"Vous n'allez pas écrire que le roi aime le risotto ?", supplie le cuisinier du restaurant italien d'un grand hôtel de Marrakech, éperdu d'avoir laissé échapper ce secret défense devant une journaliste.
Et cet habitué du palais qui regrette d'en avoir trop dit : dans un moment d'exaltation, il vient en effet de louer la bonté de Mohammed VI, qui fait la lecture tous les jours à un ami malade.

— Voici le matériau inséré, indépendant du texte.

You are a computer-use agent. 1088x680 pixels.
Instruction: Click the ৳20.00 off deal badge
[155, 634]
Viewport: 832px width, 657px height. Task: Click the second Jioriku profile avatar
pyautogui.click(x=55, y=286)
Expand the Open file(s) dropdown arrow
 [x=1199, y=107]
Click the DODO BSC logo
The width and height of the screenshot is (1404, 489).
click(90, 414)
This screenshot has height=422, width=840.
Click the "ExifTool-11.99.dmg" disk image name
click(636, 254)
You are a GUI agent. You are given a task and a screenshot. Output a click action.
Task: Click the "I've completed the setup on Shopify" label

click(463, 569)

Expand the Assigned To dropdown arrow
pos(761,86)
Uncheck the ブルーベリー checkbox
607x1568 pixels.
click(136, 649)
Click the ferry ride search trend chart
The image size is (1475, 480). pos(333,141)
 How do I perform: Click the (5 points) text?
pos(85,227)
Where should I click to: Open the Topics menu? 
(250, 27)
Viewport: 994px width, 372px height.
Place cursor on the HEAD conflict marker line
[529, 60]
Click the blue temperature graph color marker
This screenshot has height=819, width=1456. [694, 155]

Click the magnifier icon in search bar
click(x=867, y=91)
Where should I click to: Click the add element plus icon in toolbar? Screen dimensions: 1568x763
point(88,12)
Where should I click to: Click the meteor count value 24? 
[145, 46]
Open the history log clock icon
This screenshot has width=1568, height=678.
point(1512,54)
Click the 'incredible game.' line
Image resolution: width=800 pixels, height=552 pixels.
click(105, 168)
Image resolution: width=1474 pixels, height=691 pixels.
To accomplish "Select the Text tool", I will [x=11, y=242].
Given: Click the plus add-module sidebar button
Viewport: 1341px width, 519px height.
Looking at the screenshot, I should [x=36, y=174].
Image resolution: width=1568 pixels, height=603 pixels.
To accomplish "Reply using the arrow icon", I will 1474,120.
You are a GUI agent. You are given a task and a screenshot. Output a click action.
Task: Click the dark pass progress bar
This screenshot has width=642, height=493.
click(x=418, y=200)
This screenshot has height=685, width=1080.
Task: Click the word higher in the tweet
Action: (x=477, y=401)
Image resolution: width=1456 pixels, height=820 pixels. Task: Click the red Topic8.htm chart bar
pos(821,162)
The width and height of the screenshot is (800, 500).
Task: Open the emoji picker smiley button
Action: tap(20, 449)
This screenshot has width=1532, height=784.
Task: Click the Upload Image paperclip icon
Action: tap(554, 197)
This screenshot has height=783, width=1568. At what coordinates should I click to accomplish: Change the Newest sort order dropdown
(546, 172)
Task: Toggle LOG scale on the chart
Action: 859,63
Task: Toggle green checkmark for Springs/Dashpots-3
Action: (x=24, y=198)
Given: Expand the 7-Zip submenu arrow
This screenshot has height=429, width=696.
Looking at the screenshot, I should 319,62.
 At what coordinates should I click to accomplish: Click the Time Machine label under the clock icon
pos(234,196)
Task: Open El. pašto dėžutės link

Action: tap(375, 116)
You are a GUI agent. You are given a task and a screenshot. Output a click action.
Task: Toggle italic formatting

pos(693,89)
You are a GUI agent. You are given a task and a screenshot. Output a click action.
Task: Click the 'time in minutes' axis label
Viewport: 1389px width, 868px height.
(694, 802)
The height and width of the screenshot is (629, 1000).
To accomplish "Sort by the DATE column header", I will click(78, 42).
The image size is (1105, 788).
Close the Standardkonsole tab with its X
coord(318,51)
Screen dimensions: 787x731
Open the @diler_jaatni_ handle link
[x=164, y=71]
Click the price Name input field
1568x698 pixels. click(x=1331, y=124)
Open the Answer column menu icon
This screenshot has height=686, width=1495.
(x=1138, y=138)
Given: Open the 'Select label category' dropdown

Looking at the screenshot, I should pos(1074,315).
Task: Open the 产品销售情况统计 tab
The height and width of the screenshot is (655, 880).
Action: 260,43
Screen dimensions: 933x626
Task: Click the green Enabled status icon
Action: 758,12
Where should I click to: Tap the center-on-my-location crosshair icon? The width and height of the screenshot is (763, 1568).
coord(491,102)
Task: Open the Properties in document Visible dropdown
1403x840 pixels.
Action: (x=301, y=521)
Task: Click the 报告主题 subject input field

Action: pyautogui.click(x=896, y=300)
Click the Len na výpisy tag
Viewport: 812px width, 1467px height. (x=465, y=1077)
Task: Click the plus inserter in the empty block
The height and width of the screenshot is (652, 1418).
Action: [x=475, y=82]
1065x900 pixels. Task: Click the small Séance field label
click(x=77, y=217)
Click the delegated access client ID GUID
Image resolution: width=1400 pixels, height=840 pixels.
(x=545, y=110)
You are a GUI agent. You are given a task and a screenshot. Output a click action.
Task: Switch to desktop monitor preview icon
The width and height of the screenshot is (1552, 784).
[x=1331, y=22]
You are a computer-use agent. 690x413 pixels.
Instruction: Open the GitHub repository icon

Mais surtout, qu'on ne le cite pas : "Sa Majesté pourrait me soupçonner de flagornerie..." A l'heure où les faits et gestes de la plupart des têtes couronnées sont aussi médiatisés que ceux des stars de cinéma, il est interdit de parler du monarque marocain, même pour en dire du bien.
Dans son royaume, il est l'objet d'une étrange vénération
Qui est cet homme de 48 ans qui règne depuis près de douze ans sur le royaume chérifien ? Regard noir, cheveux ras, toujours l'ombre d'une barbe sur un visage impénétrable. Alors que le Maroc est à son tour gagné par la fièvre démocratique qui s'empare du monde arabe, il sera peut-être le seul dirigeant de la région à avoir su désamorcer la révolte à temps.
En Occident, il incarne la modernité et l'ouverture. Mais, dans son royaume, il est l'objet d'une étrange vénération. "Faire un portrait du roi, vous n'y pensez pas '.C'est impossible. Le rencontrer ? Il serait plus facile de voir Dieu...", s'exclame un diplomate proche du palais.
Le roi est le secret le mieux gardé du royaume. Le sujet tabou par excellence, l'une des dernières lignes blanches avec la question du Sahara occidental que la presse ne doit franchir sous aucun prétexte. Il y a deux ans, l'hebdomadaire "Tel Quel" a été interdit pour avoir osé évaluer le bilan du monarque. Le sondage montrait pourtant que 91% des Marocains le jugeaient positif ou très positif !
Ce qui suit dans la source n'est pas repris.